Among the entries below, find every line that contains the string "Given", then copy it.

Stored items:
● ● ●
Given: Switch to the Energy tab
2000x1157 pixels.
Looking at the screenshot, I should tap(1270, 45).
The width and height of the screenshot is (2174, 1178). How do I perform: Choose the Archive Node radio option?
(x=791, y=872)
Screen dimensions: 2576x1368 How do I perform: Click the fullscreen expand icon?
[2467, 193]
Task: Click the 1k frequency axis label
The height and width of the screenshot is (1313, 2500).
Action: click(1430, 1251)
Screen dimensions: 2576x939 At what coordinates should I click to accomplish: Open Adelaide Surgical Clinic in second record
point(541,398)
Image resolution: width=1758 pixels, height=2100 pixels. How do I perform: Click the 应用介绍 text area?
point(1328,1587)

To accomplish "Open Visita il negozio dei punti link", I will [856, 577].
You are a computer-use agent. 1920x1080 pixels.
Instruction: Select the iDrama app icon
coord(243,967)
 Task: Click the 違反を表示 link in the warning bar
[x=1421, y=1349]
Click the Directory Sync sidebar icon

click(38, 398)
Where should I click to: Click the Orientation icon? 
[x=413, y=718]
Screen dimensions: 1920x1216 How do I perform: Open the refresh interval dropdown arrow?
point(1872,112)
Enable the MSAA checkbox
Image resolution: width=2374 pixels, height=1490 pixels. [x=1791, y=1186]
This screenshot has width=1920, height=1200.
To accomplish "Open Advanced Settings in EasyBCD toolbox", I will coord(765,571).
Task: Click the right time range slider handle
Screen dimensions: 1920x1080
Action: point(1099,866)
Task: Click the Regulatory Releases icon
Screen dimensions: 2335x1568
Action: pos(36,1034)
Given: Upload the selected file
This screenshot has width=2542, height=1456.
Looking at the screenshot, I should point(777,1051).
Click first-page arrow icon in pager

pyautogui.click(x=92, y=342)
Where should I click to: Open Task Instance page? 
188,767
● ● ●
- ANSWER BOX:
Given: Switch to the Energy tab
Given: Upload the selected file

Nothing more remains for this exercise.